• [EXCERPTED TEXT]
_ _ _ _ _
Skip to content

This Writing Life: Bad Habits

17 March, 2014

One of the reasons it’s been so quiet on the blog lately is that I’ve been putting all my time into editing a novel, ready for self-publication. Now, this is a novel I wrote several years ago, which had a complete overhaul a couple of years after that, and is now ready for just a few final tweaks before formatting (more on this in another post). During the course of reading the story again, I discovered a few things: I still really love the characters, I left a few teasers open for a sequel should I ever want to write one – and I have a few stylistic bad habits.

Namely, in this particular novel – ‘Sanguine’ – I had a real problem with overusing the word ‘that’. Not only did it crop up in places it really didn’t need to be, but its use in some sentences made their construction far more complicated then necessary. Removing ‘that’ and fiddling around with a few other words made some paragraphs so much simpler, cleaner and easier to understand, I genuinely wonder why I didn’t write them that way in the first place!
_ _ _ _ _
Part of a data file:
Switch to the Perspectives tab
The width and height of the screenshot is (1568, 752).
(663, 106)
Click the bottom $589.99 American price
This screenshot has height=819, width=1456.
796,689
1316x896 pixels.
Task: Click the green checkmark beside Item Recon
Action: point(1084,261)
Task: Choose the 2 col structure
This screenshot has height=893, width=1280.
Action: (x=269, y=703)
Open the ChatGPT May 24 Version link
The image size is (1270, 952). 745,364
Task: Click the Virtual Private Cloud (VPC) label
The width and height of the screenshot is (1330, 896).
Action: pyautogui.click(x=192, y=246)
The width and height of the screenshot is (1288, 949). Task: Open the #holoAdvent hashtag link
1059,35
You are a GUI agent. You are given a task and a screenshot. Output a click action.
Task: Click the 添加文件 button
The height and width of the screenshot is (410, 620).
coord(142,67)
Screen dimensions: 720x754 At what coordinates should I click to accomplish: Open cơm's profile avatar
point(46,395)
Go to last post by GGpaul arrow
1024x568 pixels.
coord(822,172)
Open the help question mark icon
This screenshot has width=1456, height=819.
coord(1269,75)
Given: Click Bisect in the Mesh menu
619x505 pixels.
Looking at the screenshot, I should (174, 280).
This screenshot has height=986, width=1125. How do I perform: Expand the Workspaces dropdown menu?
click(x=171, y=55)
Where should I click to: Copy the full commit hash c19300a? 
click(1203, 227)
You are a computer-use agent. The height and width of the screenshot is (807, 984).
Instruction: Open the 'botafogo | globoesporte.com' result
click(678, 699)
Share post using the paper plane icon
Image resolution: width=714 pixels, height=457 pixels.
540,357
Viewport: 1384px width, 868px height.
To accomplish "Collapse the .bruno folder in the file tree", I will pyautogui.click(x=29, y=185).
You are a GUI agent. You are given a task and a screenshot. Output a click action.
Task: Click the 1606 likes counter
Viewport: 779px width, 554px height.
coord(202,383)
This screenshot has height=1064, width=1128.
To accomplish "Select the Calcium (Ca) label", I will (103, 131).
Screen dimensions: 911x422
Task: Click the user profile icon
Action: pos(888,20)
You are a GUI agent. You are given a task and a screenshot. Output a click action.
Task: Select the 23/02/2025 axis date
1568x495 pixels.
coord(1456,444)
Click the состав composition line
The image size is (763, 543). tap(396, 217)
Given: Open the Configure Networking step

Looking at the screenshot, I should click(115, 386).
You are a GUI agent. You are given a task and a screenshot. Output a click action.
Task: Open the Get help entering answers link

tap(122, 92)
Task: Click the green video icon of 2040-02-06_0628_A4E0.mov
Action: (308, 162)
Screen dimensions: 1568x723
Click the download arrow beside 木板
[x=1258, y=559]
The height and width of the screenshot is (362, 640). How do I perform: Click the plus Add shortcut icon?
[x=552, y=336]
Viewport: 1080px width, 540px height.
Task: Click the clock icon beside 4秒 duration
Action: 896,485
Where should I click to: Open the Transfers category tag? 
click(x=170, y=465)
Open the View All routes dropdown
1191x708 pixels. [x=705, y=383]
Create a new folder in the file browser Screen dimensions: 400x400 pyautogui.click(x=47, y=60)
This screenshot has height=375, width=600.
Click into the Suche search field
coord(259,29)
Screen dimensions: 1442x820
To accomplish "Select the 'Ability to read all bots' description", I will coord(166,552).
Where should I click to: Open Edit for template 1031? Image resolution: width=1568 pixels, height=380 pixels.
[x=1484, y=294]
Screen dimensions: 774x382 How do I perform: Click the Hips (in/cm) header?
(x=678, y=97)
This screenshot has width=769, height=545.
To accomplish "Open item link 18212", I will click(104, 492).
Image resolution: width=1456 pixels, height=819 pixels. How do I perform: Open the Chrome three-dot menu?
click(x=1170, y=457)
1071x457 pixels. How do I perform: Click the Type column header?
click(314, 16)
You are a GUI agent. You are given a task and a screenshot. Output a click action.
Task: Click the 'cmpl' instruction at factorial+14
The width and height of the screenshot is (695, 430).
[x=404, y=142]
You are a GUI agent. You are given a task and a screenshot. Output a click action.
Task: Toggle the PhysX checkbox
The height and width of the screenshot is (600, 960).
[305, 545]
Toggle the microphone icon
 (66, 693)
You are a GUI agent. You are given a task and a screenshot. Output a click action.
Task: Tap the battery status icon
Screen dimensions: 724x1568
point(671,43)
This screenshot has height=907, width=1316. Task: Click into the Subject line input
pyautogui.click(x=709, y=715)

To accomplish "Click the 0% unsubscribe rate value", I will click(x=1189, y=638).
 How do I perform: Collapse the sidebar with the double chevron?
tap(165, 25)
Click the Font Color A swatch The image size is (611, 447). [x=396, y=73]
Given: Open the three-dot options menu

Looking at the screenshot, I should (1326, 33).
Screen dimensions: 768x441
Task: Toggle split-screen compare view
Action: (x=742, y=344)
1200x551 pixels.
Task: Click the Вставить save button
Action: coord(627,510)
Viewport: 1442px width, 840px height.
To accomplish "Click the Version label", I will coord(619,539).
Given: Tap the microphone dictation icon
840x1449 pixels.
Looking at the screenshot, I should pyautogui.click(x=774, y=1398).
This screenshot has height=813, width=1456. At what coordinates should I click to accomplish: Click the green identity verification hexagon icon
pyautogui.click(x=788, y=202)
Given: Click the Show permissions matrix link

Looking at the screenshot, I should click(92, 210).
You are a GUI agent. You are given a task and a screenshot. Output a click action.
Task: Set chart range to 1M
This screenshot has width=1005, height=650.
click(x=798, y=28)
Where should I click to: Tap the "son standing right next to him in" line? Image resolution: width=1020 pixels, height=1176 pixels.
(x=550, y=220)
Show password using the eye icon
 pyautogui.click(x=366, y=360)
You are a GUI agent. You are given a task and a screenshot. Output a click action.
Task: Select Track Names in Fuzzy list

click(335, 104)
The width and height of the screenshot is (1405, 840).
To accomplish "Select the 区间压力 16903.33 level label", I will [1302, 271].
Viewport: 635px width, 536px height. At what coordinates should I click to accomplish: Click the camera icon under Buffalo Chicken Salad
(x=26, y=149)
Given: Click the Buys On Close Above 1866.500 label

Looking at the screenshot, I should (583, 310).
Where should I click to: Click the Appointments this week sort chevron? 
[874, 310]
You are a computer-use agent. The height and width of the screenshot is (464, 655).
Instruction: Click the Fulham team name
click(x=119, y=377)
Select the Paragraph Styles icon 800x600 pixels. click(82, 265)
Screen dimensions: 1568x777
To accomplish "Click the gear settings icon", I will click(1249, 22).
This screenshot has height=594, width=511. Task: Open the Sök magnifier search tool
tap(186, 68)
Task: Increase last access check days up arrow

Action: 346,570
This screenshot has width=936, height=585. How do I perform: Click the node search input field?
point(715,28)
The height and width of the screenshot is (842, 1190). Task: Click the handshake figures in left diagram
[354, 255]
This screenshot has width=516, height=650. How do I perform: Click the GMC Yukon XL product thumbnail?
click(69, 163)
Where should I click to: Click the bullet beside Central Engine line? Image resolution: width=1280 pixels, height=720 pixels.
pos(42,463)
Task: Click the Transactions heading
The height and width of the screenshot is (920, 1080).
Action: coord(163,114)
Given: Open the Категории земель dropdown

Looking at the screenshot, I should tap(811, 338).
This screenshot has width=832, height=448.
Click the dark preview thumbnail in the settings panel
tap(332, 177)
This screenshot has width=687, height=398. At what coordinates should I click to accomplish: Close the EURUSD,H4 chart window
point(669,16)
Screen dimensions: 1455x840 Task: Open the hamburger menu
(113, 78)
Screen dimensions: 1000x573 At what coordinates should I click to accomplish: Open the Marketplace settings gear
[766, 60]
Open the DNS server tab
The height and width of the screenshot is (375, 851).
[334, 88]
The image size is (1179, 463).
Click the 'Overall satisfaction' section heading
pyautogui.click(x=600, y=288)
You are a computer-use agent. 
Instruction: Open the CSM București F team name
_ _ _ _ _
• [STATED TASK 1] According to the blog post, which word did the writer overuse in the novel being edited?
• [STATED TASK 2] Copy the blog post from "Namely, in this" to "the first place!".
The entries come from a different source than the text.

• [EXERCISE OUTPUT 1] The word "that."

• [EXERCISE OUTPUT 2]
Namely, in this particular novel – ‘Sanguine’ – I had a real problem with overusing the word ‘that’. Not only did it crop up in places it really didn’t need to be, but its use in some sentences made their construction far more complicated then necessary. Removing ‘that’ and fiddling around with a few other words made some paragraphs so much simpler, cleaner and easier to understand, I genuinely wonder why I didn’t write them that way in the first place!